Start with what you know
How much do you really know about your family without having to consult anyone? Write down what you already know about your family. Is there documentation for what you know, such as a birth or death certificate or a marriage license?
Can you fill out three generations on a pedigree chart? If not, it may be time to reach out.
Contact a relative
Now is the time to call or email parents, aunts, uncles, grandparents, cousins, and anyone else remotely related. Tell them you want to start working on your family tree and need their help. They may have photos, information, or tips on whom else to contact. Not everyone will be interested in genealogy, but they may have valuable information or photos you can borrow and copy.
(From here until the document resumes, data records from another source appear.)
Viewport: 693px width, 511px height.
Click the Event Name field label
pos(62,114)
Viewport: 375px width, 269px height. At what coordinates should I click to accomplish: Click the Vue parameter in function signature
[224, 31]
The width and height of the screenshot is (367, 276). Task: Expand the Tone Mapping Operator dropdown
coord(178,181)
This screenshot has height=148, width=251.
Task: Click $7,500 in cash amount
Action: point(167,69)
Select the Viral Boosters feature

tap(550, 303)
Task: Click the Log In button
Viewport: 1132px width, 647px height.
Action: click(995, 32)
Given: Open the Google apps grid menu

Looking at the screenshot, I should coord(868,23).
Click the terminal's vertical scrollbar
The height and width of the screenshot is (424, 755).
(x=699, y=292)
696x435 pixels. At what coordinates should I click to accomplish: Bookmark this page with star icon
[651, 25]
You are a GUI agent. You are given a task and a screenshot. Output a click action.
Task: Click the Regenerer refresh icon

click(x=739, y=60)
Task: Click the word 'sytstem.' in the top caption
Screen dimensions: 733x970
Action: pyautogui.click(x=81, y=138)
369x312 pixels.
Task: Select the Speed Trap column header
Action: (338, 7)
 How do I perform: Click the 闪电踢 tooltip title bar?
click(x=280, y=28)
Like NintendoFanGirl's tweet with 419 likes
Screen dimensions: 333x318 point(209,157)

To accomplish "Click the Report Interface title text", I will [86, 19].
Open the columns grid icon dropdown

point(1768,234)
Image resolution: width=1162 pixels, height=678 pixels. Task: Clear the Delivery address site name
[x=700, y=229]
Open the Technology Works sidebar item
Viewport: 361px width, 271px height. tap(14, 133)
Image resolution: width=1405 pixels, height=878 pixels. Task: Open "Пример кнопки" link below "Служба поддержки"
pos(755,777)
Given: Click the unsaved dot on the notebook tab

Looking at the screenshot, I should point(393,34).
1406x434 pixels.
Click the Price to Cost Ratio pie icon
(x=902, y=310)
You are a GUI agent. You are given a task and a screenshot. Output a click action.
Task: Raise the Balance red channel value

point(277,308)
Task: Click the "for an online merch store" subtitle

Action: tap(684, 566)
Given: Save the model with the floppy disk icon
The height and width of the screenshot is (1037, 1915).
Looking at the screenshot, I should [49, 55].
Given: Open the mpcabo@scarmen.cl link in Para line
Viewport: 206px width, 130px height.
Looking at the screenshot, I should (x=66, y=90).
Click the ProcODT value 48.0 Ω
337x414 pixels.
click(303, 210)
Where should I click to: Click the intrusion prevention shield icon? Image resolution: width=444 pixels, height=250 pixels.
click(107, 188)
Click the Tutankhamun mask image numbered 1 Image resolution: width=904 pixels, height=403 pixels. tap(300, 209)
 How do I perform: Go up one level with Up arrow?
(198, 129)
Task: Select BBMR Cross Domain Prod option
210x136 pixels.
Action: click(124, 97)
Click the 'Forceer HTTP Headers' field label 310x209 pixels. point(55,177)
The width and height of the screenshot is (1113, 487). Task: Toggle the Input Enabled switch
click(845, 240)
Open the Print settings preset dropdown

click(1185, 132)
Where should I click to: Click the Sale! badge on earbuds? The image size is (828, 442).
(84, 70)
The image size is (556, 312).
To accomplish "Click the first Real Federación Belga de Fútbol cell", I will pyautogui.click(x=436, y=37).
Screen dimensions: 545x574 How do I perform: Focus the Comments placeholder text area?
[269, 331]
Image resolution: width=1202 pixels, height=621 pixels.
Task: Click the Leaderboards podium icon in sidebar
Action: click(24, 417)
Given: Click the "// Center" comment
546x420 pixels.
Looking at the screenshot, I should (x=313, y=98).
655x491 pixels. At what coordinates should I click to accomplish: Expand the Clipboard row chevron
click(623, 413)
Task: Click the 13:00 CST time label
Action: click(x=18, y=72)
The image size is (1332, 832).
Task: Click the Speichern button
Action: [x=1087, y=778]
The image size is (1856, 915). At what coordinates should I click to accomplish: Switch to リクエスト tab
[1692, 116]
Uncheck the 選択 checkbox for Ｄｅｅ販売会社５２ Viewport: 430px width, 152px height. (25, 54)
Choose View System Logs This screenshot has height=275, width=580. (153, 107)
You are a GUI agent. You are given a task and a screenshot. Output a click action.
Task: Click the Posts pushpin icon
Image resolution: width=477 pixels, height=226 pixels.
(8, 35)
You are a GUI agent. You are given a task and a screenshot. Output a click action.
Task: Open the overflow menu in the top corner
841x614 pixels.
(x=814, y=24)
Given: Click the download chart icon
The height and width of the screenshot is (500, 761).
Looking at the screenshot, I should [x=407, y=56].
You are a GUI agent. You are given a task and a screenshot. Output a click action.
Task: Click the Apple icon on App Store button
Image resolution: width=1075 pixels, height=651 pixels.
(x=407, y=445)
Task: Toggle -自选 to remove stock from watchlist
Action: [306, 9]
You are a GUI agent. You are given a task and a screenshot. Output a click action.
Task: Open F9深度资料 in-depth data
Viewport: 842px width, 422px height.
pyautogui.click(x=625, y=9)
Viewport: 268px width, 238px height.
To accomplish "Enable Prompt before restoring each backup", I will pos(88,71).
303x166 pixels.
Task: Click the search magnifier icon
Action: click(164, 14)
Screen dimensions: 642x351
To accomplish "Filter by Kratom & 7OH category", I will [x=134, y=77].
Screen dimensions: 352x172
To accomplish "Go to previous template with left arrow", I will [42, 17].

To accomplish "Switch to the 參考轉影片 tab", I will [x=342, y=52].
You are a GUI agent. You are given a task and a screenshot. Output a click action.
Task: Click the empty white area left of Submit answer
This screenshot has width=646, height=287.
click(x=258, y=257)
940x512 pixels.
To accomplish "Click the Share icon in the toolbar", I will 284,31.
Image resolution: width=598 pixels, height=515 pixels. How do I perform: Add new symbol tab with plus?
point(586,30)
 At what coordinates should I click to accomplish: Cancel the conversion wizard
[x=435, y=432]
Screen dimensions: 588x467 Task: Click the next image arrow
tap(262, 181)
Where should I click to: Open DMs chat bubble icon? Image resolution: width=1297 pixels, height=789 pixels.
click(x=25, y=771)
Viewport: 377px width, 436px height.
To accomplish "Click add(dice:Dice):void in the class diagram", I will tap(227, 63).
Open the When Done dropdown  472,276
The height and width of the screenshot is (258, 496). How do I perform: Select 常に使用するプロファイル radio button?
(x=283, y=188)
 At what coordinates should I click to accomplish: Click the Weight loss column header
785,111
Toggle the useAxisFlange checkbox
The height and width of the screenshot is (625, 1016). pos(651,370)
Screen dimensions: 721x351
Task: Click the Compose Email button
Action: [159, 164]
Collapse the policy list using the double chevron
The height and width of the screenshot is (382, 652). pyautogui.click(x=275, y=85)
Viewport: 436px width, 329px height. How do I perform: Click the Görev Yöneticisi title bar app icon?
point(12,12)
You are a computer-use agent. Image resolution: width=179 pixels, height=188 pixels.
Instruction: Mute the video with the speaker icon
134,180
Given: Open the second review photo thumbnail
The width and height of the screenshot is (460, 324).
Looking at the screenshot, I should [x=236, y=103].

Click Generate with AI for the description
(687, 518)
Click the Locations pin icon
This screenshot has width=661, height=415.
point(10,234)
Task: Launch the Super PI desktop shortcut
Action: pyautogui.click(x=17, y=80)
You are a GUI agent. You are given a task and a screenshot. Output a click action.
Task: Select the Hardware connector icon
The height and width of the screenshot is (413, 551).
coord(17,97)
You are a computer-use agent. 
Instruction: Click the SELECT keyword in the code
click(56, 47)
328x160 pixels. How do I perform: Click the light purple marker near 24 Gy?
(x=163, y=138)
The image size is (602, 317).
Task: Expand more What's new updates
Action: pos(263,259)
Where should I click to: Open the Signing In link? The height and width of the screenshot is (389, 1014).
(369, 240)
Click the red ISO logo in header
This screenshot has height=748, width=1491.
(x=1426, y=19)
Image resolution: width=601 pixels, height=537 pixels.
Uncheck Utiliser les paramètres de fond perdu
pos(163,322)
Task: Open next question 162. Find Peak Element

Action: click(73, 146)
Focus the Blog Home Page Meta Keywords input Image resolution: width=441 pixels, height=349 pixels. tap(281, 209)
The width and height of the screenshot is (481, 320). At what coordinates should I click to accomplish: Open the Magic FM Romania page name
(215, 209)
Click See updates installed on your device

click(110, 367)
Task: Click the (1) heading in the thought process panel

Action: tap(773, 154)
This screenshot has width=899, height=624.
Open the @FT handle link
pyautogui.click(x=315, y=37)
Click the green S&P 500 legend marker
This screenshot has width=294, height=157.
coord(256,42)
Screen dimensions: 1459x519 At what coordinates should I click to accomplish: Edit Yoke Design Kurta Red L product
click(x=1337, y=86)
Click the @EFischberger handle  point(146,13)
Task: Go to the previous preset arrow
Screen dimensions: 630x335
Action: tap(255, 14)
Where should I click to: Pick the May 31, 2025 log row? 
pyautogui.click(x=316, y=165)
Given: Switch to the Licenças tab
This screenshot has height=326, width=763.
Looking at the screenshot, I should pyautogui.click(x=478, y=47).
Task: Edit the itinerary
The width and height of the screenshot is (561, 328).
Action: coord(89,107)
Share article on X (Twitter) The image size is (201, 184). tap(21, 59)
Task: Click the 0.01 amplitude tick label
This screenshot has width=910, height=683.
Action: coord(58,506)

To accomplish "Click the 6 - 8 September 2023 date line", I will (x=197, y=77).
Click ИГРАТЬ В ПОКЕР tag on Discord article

Get free research advice and access to records
Local libraries and universities often subscribe to databases that would cost a beginner a lot of money. They also have volunteers or staff members with research knowledge.
The National Archives has branches around the country with staff and volunteers, free computers, and free printers. These branches are open to the public. The Southwest Region branch in Fort Worth has fewer than 10 employees, but more than 20 volunteers who are dedicated and knowledgeable.
The Mormon Church has Family History Centers around the world, and they have premium website subscriptions. They also have FamilySearch.org, which is the Mormon genealogy site, which is always free, anywhere.
Family History Center volunteers will show genealogists how to use free sites such as Cyndi’s List, Find a Grave, and billiongraves.com. There is also Family Search Wiki, Family Search on Facebook, and genealogists can follow Family Search on Twitter.
Attend a free workshop
Local genealogy societies, lineage organizations, museums, universities, libraries, Family History Centers, the National Archives, and other groups offer informative and free workshops. Membership is usually not required to attend, and these are great places to pick up tips and to network.
The Arlington, Texas Family History Fair is held every spring. This event features a full day of genealogy workshops, free of charge. The Fort Worth Genealogical Society offers The Beginners Workshop series each year, and the National Archives in Fort Worth has a monthly Friday Freebies workshop.
Visit a cemetery or a church
Tombstones are a wealth of information. In addition to birth and death date information, they may mention family members, occupation, religious affiliation, or military service. Family members are often buried together. Sometimes a non-relative is buried with a family, and researchers should investigate why that was done in order to find more genealogy clues.
Find out if the cemetery is private or is operated by a city or a county. There is no cost to viewing cemetery records in person, and some cemeteries provide copies of records at no charge.
Churches may require an appointment to view records, especially if staff or volunteers need to locate older records. These records are also often free of charge, but sometimes the church may ask for a donation.
Conduct online name searches
Many genealogists post their family histories online. These can be valuable resources, especially if the author of the tree includes contact information. Do not be afraid to contact a stranger who might be related. Introduce yourself, explain how you found them and what you are doing, ask for help, and offer to share information and records in exchange for any assistance.
These steps will require an investment of time and effort. This should be enough for a new genealogist to decide whether paying for a subscription or software is the next step.